Why shaft drive motorcycles have lighter handling
When people review motorcycles, they often mention how “light” certain bikes feel, even if they’re on the heavier side. BMW is a brand people bring up a lot; Moto Guzzi riders are super loyal to their bikes, and the Honda Gold Wing has a ton of fans too. Reviewers are also surprised by how the Triumph Rocket 3 handles, especially since it has a big 2.5L engine and weighs almost 300kg. Plus, a lot of older riders have great memories of those shaft drive middleweight bikes from the ‘80s.
What makes these bikes stand out? Aside from the shaft drive, they usually have engines with a longitudinal crankshaft (meaning the crankshaft runs along the bike’s front-to-back axis). Most other bikes have their engines mounted sideways, with the crankshafts sitting at a right angle to the bike. This difference isn’t just about the crankshaft; other spinning parts like the clutch, gears, transmission shafts, camshafts, water and oil pumps, and alternators have the same orientation. So, does this actually change how the bike handles?
I think it does! Spinning mass works like a gyroscope, and if you’ve ever played with tops or toy gyroscopes, you know that they resist tilting. The more mass you have, the further it is from the spin axis, and the faster it spins, the stronger this effect is. This gyroscopic effect helps keep stuff upright while it’s moving and has even been used in designs for stabilizing ships (like stabilizers). People have also suggested using gyroscopes to increase motorcycle stability!
So, I’m going to talk about how bikes move in three ways: roll, pitch, and yaw.
For bikes with sideways-mounted engines, the gyroscopic effect will make it harder for the rider to lean the bike over when turning (this means it resists roll). This can make handling feel “heavy.” There are also gyroscopic precession forces that might cause the bike to yaw, but tire friction usually works against that (unless something’s going on that reduces grip).
On the flip side, bikes with longitudinally mounted engines will have the gyroscopic effect resisting pitch motion. This could make riding more comfy, especially for the passenger since less pitch means less bobbing up and down. Plus, leaning into turns won’t be resisted, which can make the bike feel “lighter” to handle. But, when you speed up or slow down those spinning parts, it could cause the bike to roll (think of a “reaction wheel”). You can lessen this effect by having some parts spin in the opposite direction (“counter-rotating”).
You might wonder if popping “wheelies” is trickier on bikes with longitudinal engines since the precession force from changing pitch could make the bike yaw.
Just a heads-up: the gyroscopic effects I’m talking about are different from the well-known issue in shaft-drive bikes called shaft jacking, which manufacturers handle with suspension tweaks.

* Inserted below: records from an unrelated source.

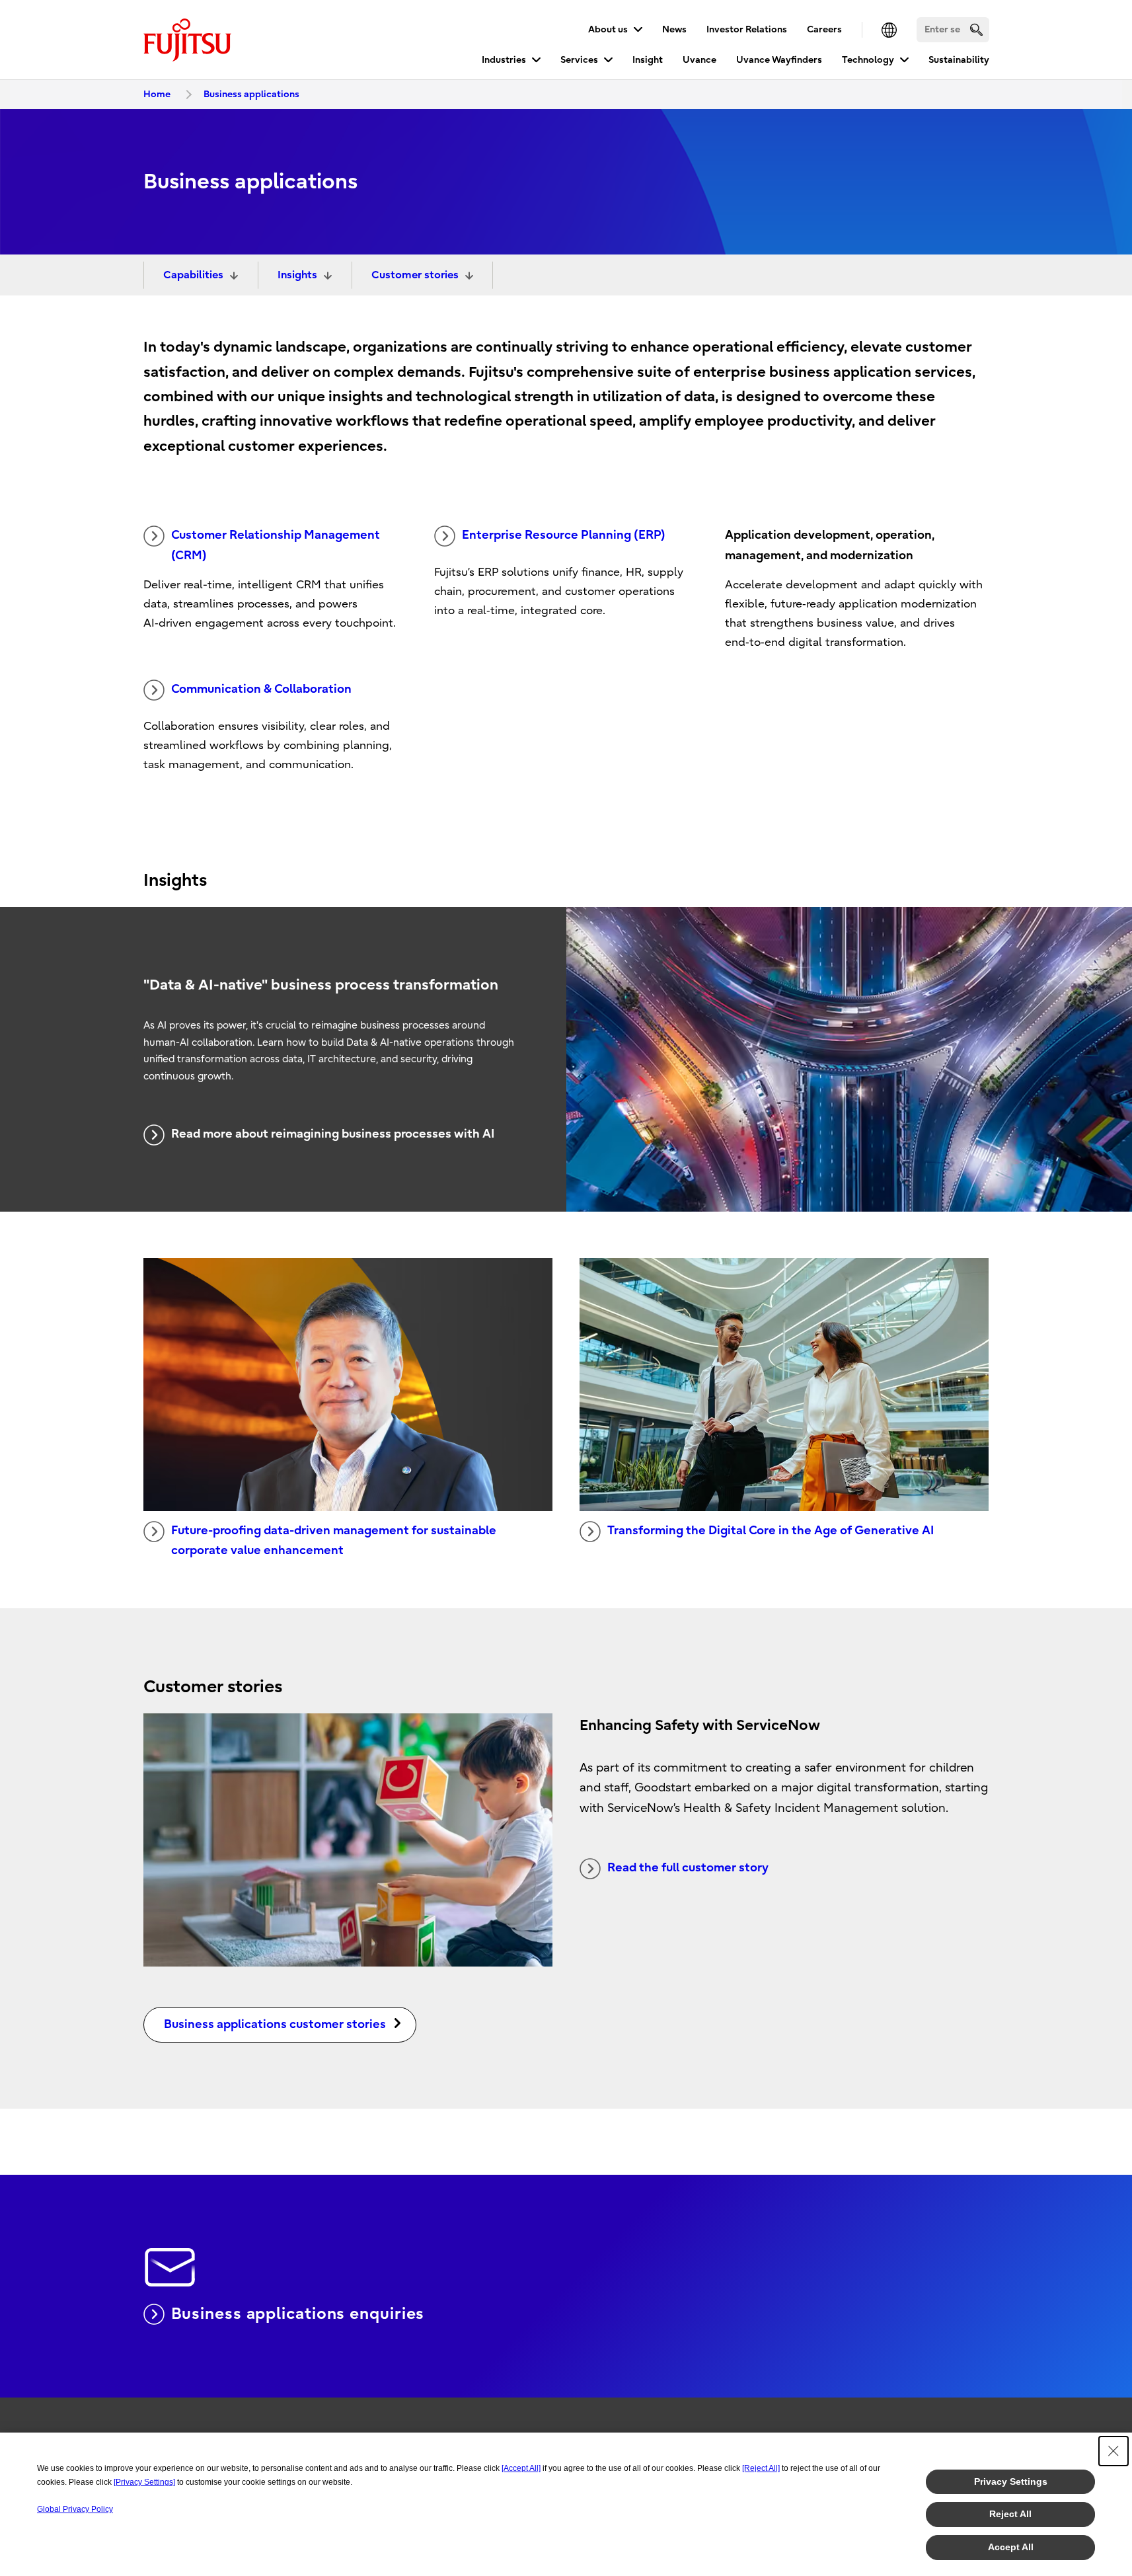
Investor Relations (746, 29)
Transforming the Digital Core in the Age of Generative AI (770, 1531)
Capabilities (193, 275)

How big of a deal are these gyroscopic effects? I’m not really sure; I haven’t come across any research or talks about it yet. But it seems like it could become a bigger deal as bikes get larger and more powerful. More engine size means more rotating mass, and trends like more gearbox speeds mean more pinions. Higher power also means heavier parts, like clutches and driveshafts, and the added electrical demands from modern features (like heated grips) lead to bigger alternators. With today’s short-stroke engines revving higher, there’s increased angular momentum too. So, whether the engines are mounted sideways or longitudinally, the impact of flywheels and gyroscopic effects has probably grown over the years.
I think we should dive deeper into these gyroscopic effects. If upcoming research backs up my thinking, then it might be a good idea for motorcycle makers to explore longitudinal engine mounting and shaft drives in other types of bikes, including singles, electrics, and Wankel rotary engines.